Measured preflight timings, not plan-synthesis timings:

• WebSocket open: ~0.087 s
• connected message after open: ~0.002 s
• /plan command response: ~0.004 s
• First synthesis turn terminated after ~0.357 s with Anthropic auth failure

So: I was able to partially set up Gently locally enough to start the server, render the web UI, connect the chat WebSocket, and enter plan mode.
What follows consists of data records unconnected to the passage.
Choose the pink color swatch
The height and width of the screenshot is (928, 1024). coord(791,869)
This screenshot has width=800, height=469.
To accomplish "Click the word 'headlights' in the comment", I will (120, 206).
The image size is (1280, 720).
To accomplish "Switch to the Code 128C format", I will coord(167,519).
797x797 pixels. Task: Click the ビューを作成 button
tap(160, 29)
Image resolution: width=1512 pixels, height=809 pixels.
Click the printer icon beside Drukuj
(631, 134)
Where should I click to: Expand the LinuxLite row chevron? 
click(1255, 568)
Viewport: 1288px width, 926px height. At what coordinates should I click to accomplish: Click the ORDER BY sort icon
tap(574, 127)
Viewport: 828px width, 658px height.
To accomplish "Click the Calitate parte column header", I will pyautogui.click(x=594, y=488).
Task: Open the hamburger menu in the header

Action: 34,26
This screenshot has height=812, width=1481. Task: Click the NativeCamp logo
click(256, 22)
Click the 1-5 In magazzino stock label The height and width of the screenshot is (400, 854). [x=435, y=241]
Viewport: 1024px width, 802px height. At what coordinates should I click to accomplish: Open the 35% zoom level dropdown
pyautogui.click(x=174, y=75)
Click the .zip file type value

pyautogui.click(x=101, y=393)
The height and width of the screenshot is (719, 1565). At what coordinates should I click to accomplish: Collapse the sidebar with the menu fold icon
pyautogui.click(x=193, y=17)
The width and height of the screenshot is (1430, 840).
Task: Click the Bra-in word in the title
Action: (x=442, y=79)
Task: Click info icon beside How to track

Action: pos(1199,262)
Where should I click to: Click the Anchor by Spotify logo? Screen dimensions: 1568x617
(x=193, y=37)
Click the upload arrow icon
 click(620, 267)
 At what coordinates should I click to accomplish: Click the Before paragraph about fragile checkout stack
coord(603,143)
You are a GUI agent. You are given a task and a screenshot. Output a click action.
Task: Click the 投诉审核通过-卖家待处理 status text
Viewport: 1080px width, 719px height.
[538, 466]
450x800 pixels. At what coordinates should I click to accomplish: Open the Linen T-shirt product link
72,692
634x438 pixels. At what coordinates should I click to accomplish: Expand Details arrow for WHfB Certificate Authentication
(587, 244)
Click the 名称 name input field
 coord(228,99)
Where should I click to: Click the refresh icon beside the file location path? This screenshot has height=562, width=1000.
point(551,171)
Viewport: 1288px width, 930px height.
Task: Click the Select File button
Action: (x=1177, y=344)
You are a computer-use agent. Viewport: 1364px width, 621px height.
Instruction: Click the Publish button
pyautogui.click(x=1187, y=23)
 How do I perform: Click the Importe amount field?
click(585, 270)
I was not able to complete the benchmark you asked for because the environment lacks a real Anthropic API key, lacks the gently_perception dependency, and does not expose the requested browser-MCP control surface here.

The useful outcome is that this preflight found a real UI startup blocker, and I pushed the fix to #32. The remaining work to complete your requested benchmark is:

1. Make gently_perception available or make it optional for offline plan-mode startup.
2. Provide a real ANTHROPIC_API_KEY in the environment.
3. Re-run the same intent through the browser UI and record actual plan quality, tool-call organization, time to first useful response, time to completed plan, and Plans-tab inspectability.

I agree with your newer comment on #32 that this now turns into a design question: plan generation needs to be faster and more intentionally structured, probably by reducing tool-call chatter around campaign/phase/task creation while preserving enough structure to enrich the biologist's discovery workflow rather than turning it into a rigid form.

Thanks. I did try to set Gently up locally and run the empirical offline plan-mode benchmark.

Short version: I got to a useful preflight, but not a true plan-quality benchmark yet.

What I did:

• Started from the PR Shape plan mode around microscope context hierarchy #32 branch and tried python launch_gently.py --offline --no-browser with disposable storage outside the repo.
• The first launch failed before the UI came up because gently_perception is imported at startup but is not installed in this environment, and I could not find it declared in pyproject.toml or requirements.txt.
• To continue only the UI preflight, I used a temporary local shim for gently_perception; that was not a repo change.
• With that shim, the web server started but / returned HTTP 500 because the routes were using the older positional TemplateResponse call shape. The installed Starlette/FastAPI expects TemplateResponse(request, name, context).
• I fixed that route compatibility issue in Shape plan mode around microscope context hierarchy #32 and pushed commit aa79f0f. After that, / returned HTTP 200.
• Since browser MCP/node_repl was not exposed in this Codex session and Playwright is not installed here, I drove the same /ws/agent protocol the UI uses as a fallback.

Findings from that preflight:

• WebSocket open: ~0.087s
• initial connected message: ~0.002s after open
• /plan command response: ~0.004s
• /plan successfully switched to plan mode and returned: "Switched to plan mode. I'm now your experimental design collaborator."
• The first synthesis chat turn stopped after ~0.357s with Anthropic 401 invalid x-api-key.

Why I could not complete the exact benchmark you asked for:

• There is no ANTHROPIC_API_KEY in the process/user/machine environment here, so true plan synthesis cannot run.
• The missing gently_perception dependency means local offline startup is not clean unless that package is installed, declared, or made optional for plan-only/offline use.
• Browser MCP control was not available in this session, and Playwright is absent, so I could not complete a visible browser interaction/screenshot benchmark; I used a WebSocket fallback instead.

So the honest status is: I was able to set Gently up only partially. After the route fix in #32, the app can serve the web UI and /plan mode switching works, but I cannot report real plan synthesis latency or plan quality until the API key plus setup/tooling gaps are resolved.

This also reinforces the next design point from #32: before optimizing the plan generation UX, we need the local offline plan-mode path to be reliable, then benchmark the actual campaign -> phase -> task creation flow.